» What needs to be done
The answer should be an exact repeat of the stretch of material below from the line containing "You are a GUI" through the line containing "Viewport: 1216px width, 729px height.".

» Data listing
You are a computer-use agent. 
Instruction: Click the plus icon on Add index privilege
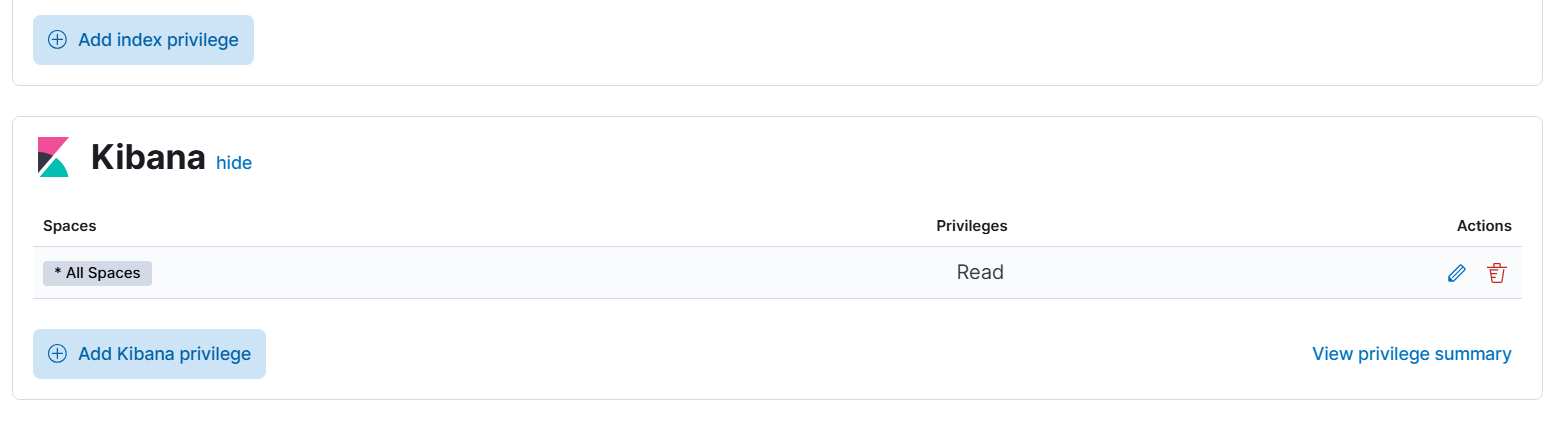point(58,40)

==

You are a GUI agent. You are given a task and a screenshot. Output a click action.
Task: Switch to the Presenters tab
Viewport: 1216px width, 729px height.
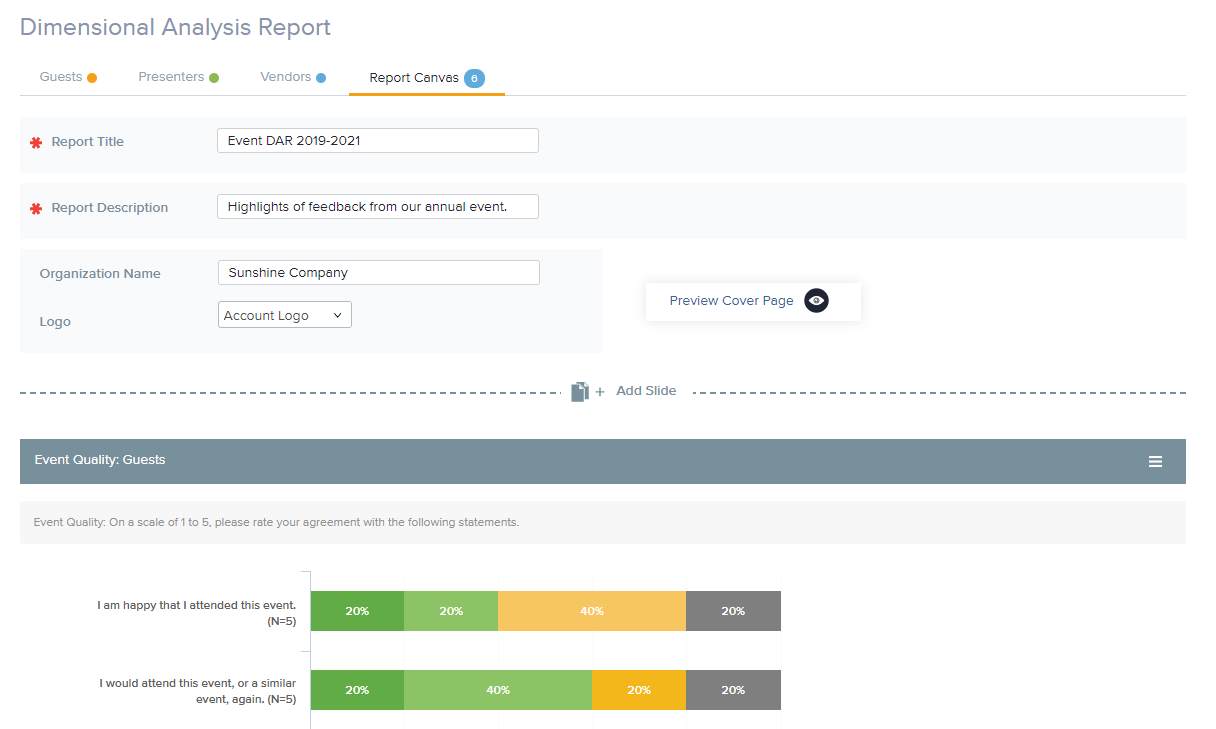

» Answer to the exercise
You are a GUI agent. You are given a task and a screenshot. Output a click action.
Task: Switch to the Presenters tab
Viewport: 1216px width, 729px height.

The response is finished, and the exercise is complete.